Avvenire, 4 maggio 2005

Curiosando tra le usanze di quel Paese

La nostra vicina Svizzera così noiosa, così eccitante

Maurizio Blondet

Gli italiani ritengono la Svizzera un paese noioso, e con qualche ragione. Forse qualcuno avrebbe cambiato idea se fosse capitato la settimana scorsa ad Appenzell, alla votazione annuale che si tiene in piazza dal 1404, quasi senza interruzioni. Parecchi elettori maschi cingevano una spada, cimelio di famiglia, come prova del loro diritto al voto, secondo l'antica idea di democrazia: chi è pronto a battersi per la sua terra, ha diritto a deciderne il destino. Le donne, che hanno conquistato il voto da pochi anni, e altri residenti senza spada, avevano un cartellino giallo che indicava il loro diritto. Presenti tremila, che hanno votato, come da 600 anni, per alzata di mano. Fra l'altro, hanno respinto la proposta di costruire un'aiuola spartitraffico in una strada rurale: il costo, 194 mila euro, è parso eccessivo ai cittadini. Anche questa è l'originaria idea di democrazia: istituzione borghese e perciò attenta alla spesa pubblica, fino alla taccagneria.

A St. Moritz, probabilmente il luogo più ricco del pianeta, dove occorre respingere le folle di miliardari desiderosi di costruirvi la villa, accade questo: il presidente del cantone, appena eletto, è andato personalmente in Francia a trattare la fornitura di energia elettrica, strappando uno sconto rispetto alle aziende elettriche svizzere. E poi, dovendo assumere un maestro e un pompiere, con inserzioni sui giornali della Confederazione ha trovato un maestro che fosse disposto a fare "anche" il pompiere. Ragionando, non a torto, che spegnere gli incendi non è un lavoro a tempo pieno.

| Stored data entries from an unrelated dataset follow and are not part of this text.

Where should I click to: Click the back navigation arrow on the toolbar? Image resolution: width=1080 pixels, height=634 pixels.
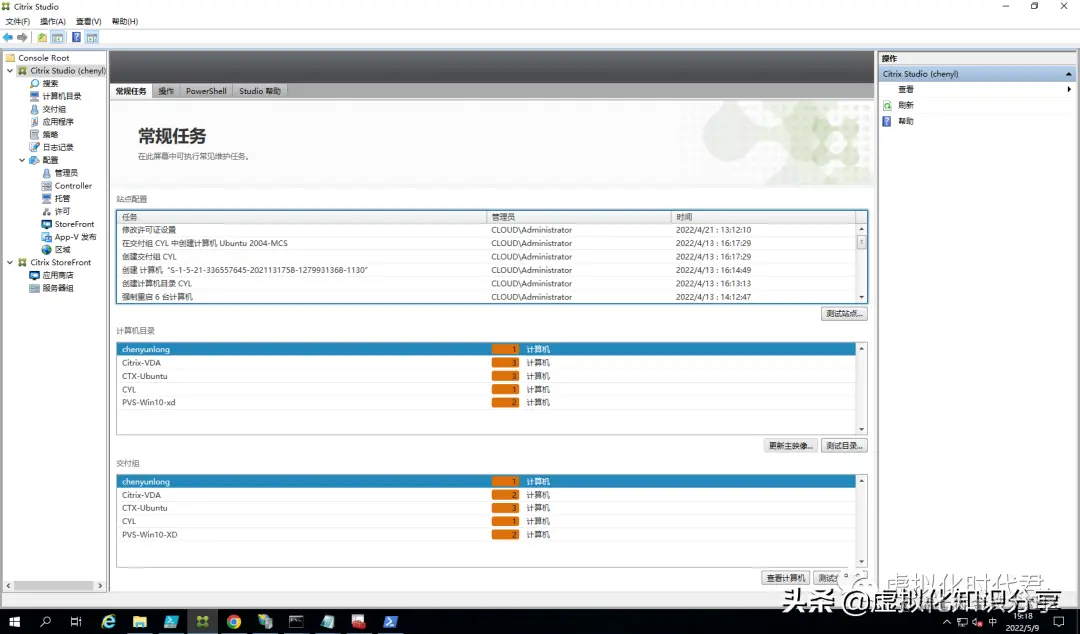[8, 37]
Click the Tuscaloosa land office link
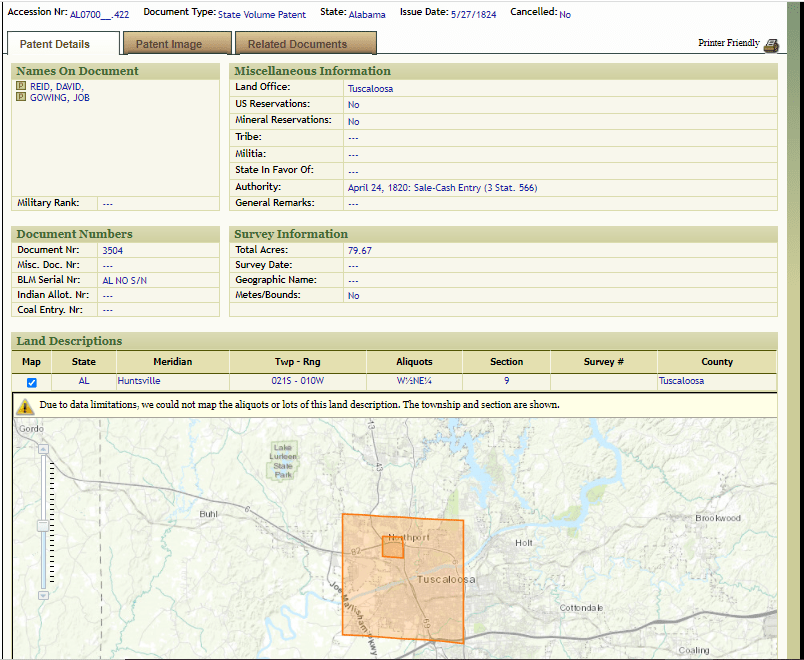The image size is (804, 660). [370, 89]
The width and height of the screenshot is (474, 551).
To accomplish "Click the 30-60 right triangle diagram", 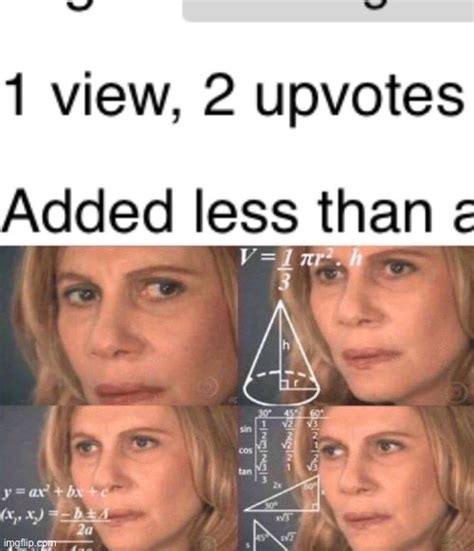I will point(283,494).
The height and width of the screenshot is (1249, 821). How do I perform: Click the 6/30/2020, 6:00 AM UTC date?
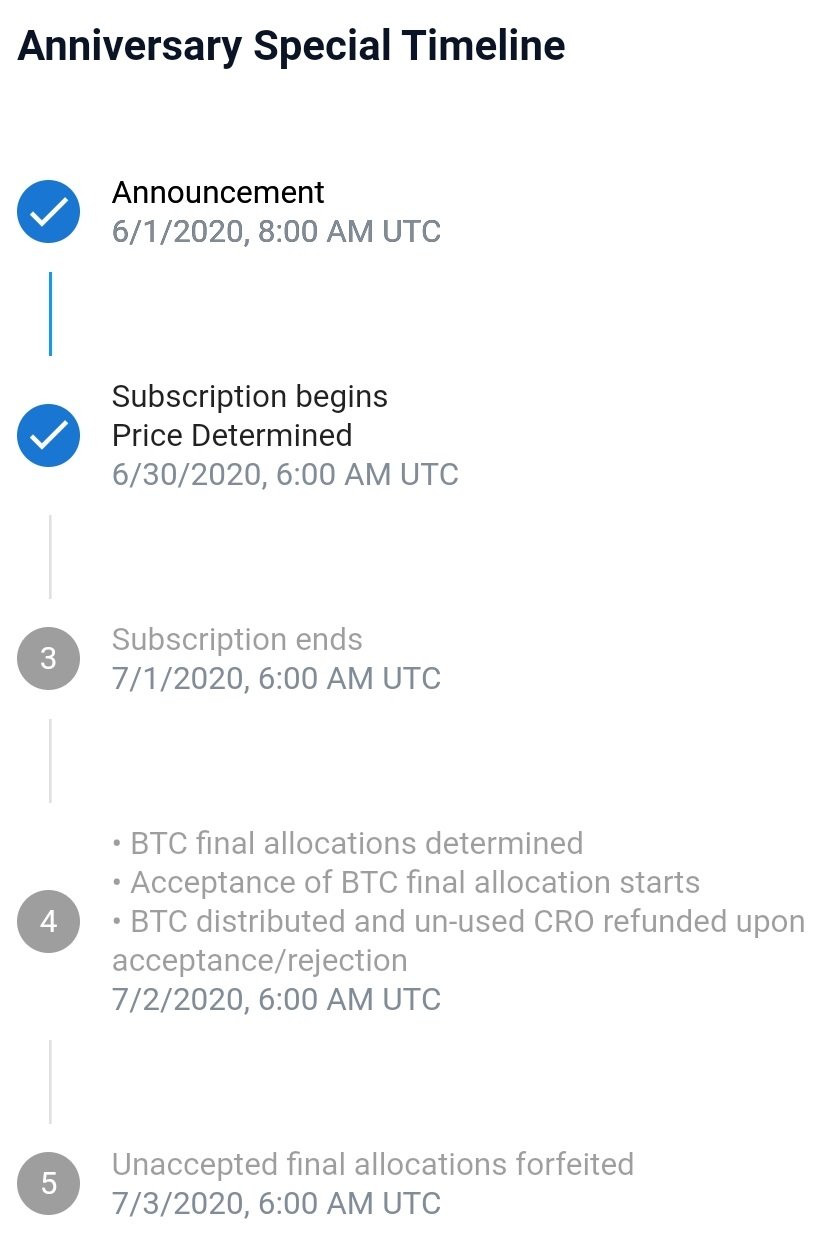tap(285, 474)
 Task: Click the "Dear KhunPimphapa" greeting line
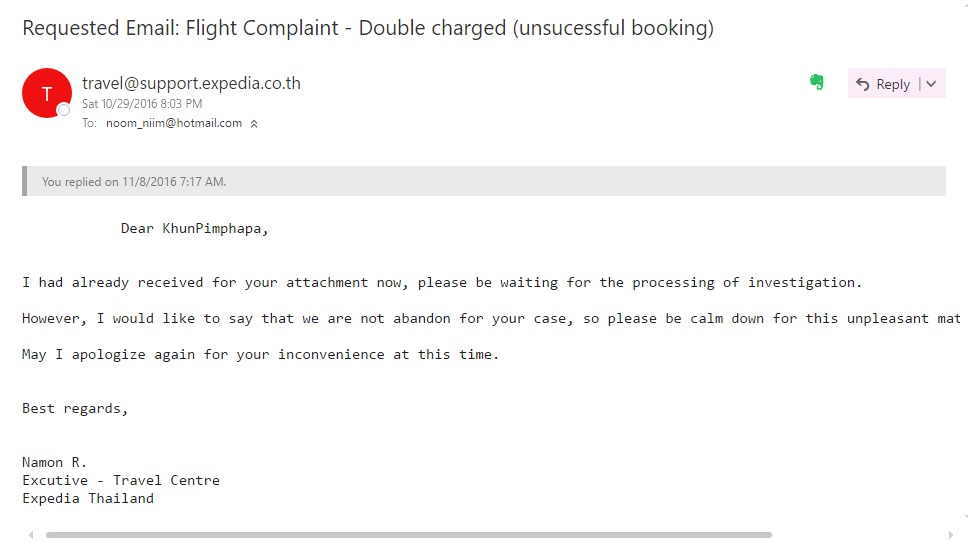point(195,228)
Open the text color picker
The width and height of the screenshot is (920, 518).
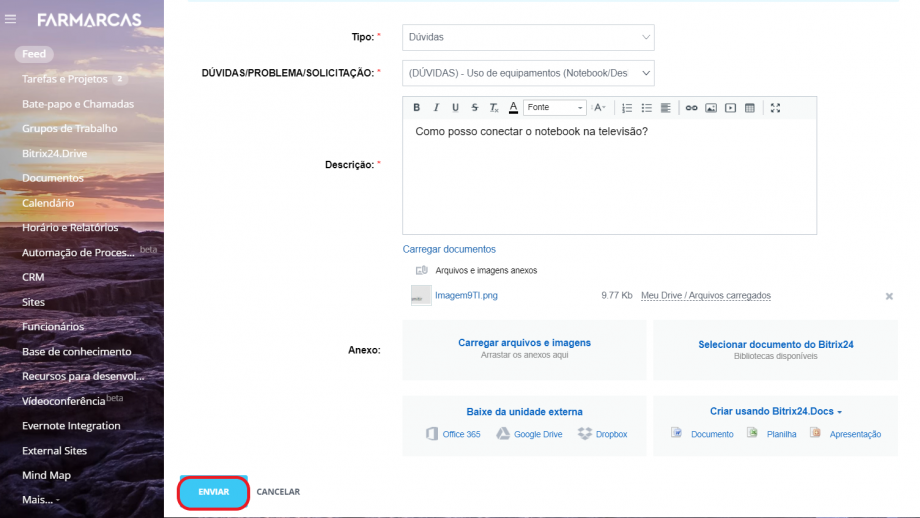(513, 108)
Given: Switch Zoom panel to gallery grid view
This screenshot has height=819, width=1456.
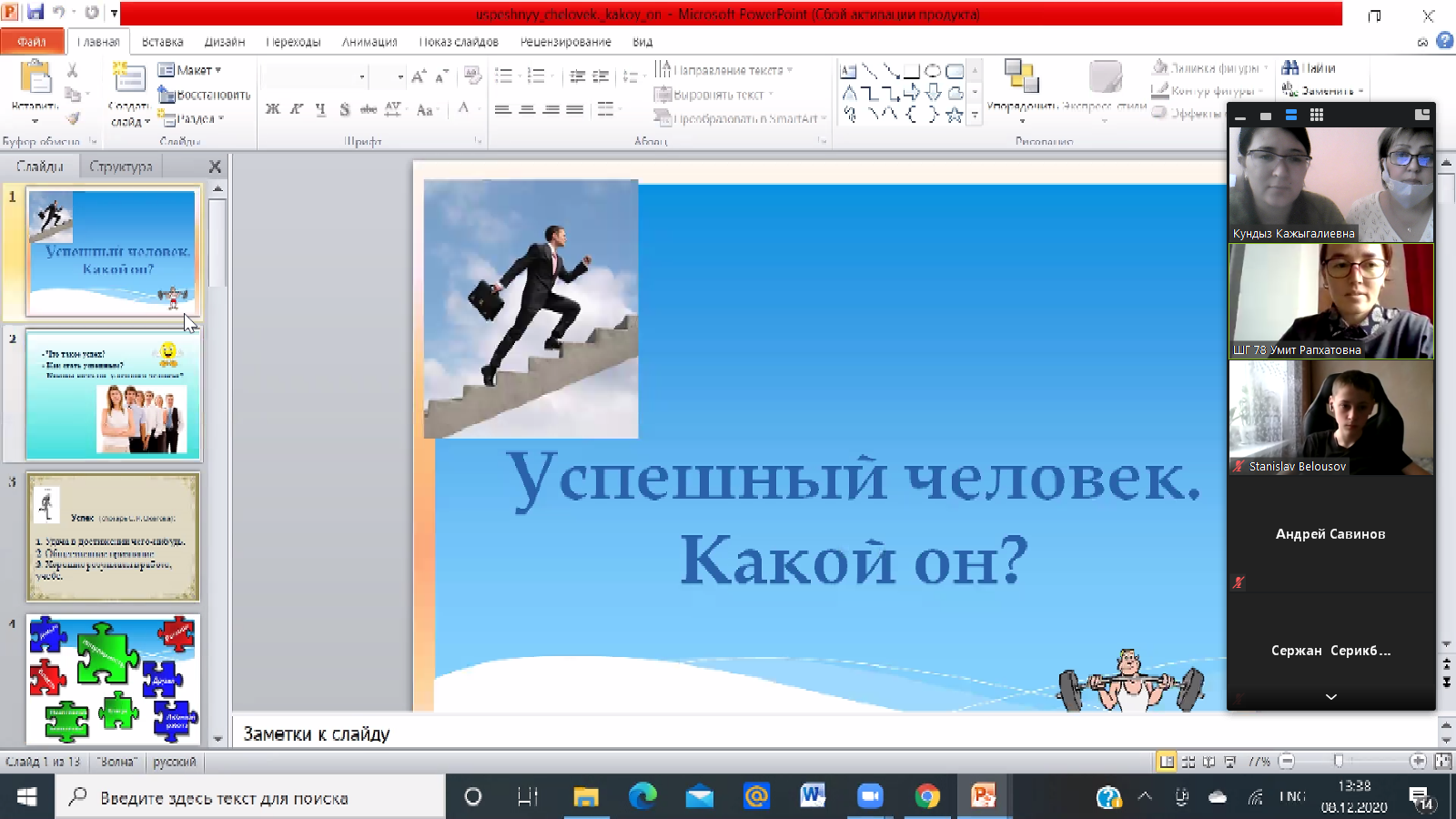Looking at the screenshot, I should [1316, 115].
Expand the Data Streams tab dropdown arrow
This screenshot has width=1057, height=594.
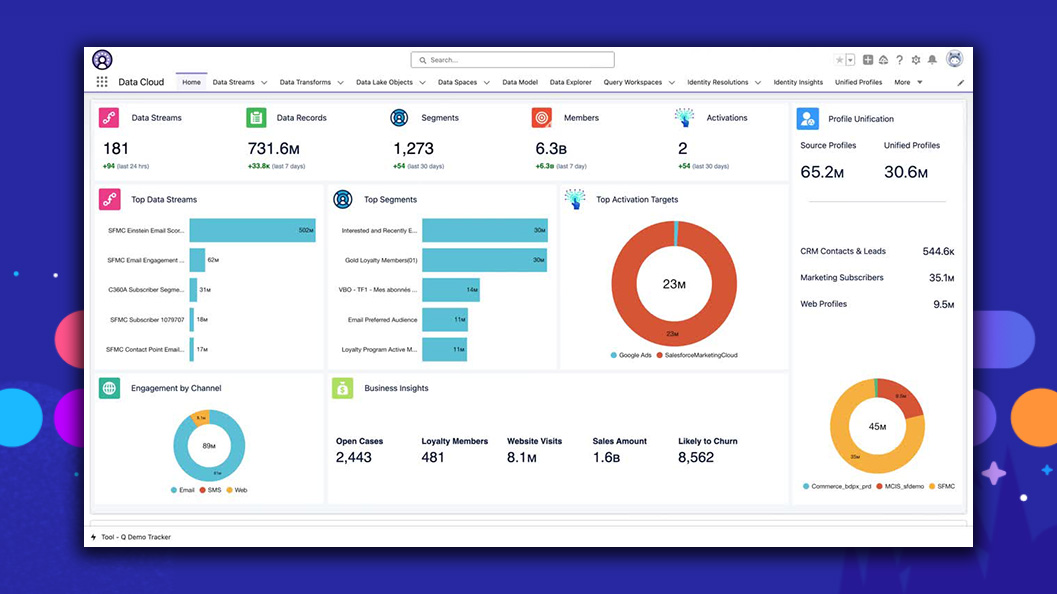coord(264,83)
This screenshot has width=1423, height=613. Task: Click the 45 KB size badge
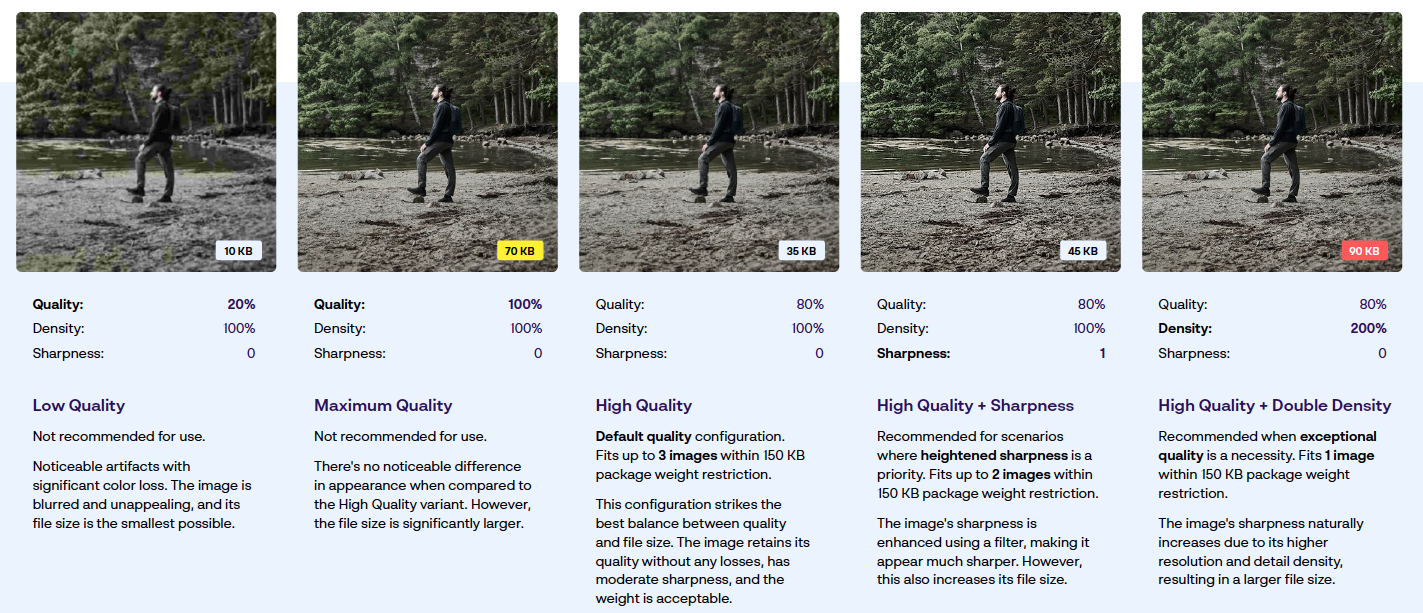(x=1083, y=251)
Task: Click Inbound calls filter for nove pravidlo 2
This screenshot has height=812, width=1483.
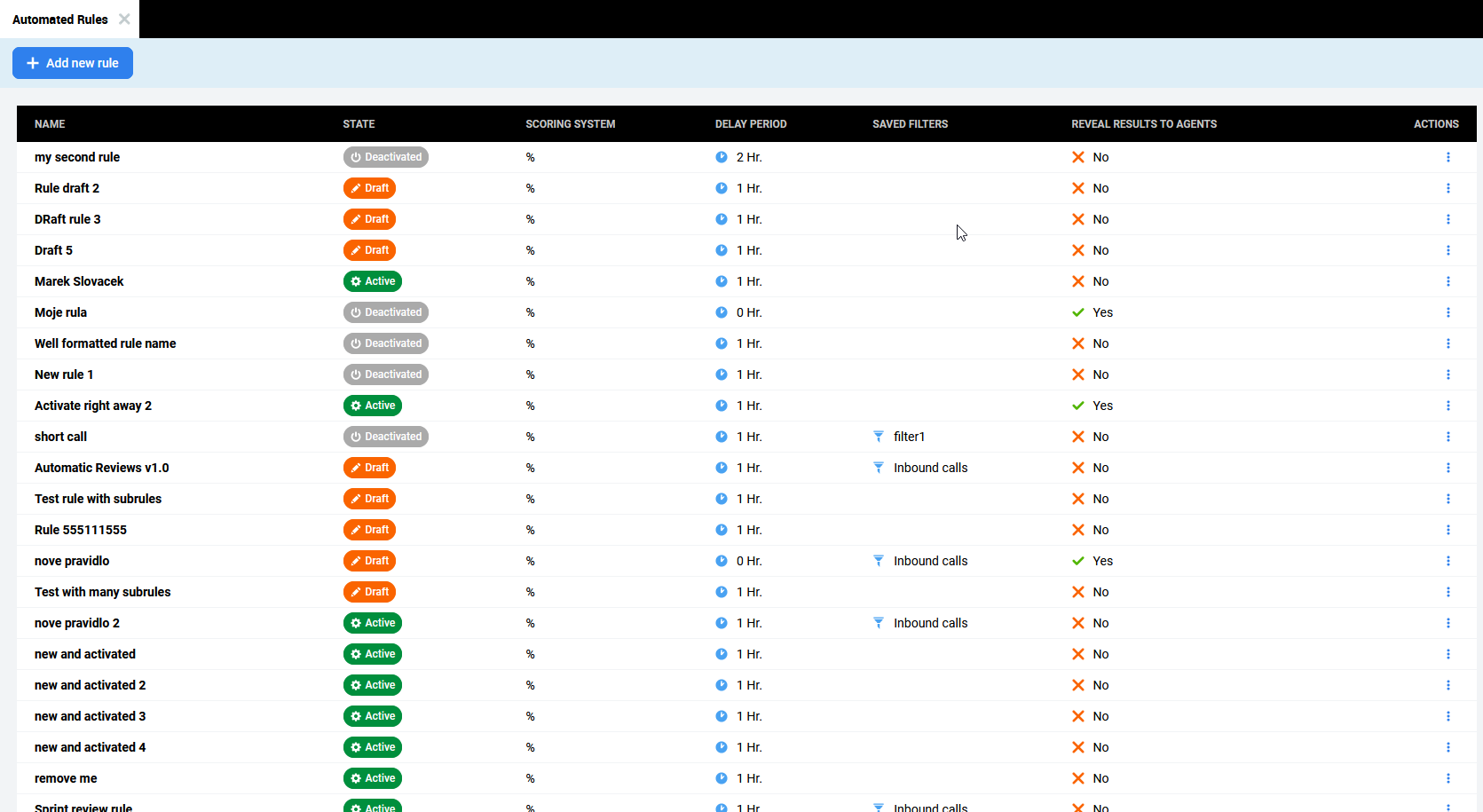Action: (x=930, y=623)
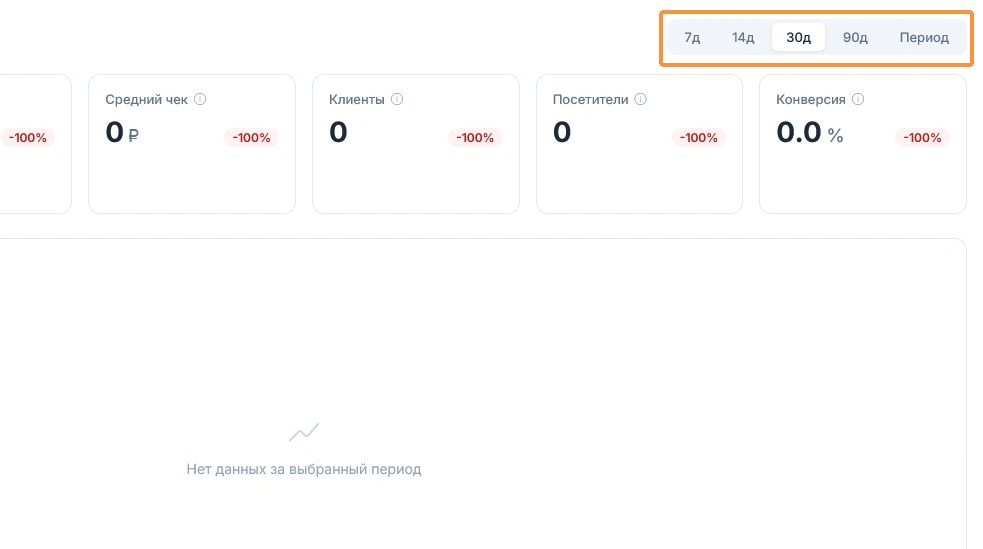This screenshot has height=549, width=983.
Task: Select the 7д period option
Action: pos(692,38)
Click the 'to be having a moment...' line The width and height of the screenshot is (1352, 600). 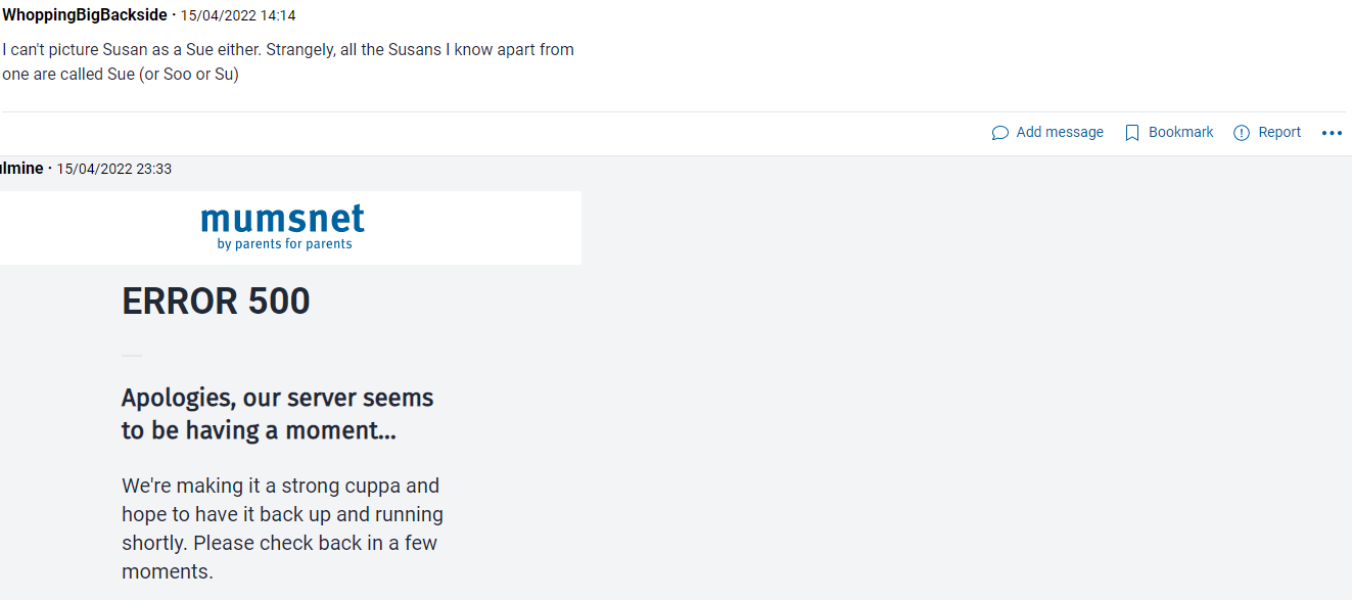click(x=258, y=431)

A proposito: forse non tutti sanno che in Svizzera anche il potere legislativo non è un mestiere a tempo pieno. Il Parlamento federale si riunisce due mesi l'anno, una in autunno e una in primavera. Gli eletti sono dunque normali cittadini, professionisti ma anche agricoltori e operai, che prendono un'aspettativa per le tre settimane in cui dura ognuna delle due sessioni: non politici di professione ma esecutori di un dovere civico. Il tempo ristretto limita il numero delle leggi varate, cosa di cui nessuno pare lamentarsi. Per il resto dell'anno governa il governo federale, ossia il potere esecutivo. Ma non si creda che la vita del parlamentare elvetico sia tutta rose e fiori.

Di recente, la constatazione che i discorsi dei deputati stavano scadendo in qualità oratoria e culturale, ha portato all'approvazione di una norma che obbliga - dico obbliga - i deputati a leggere due libri al mese. A loro scelta. Ma con l'obbligo - dico l'obbligo - di inserire citazioni da quei libri nelle loro successive allocuzioni parlamentari. Personale specializzato (professori di scuola) assiste i deputati incerti sulle loro letture. S'è così scoperto che due rappresentanti del popolo sono analfabeti: cosa non così scandalosa, visto che persino a Zurigo 10 abitanti su 100 risultano analfabeti di ritorno, e che i vaccari dei pascoli alti, essendo sovrani, hanno il sovrano diritto a scegliersi rappresentanti loro pari. Il punto è che nemmeno i due sono stati esentati dalla norma generale: il personale specializzato li fornisce di audiocassette di libri da ascoltare e da cui trarre le citazioni. Per noi la Svizzera è noiosa, ed è vero in generale. Ma in certi particolari, ammettiamolo, è addirittura eccitante.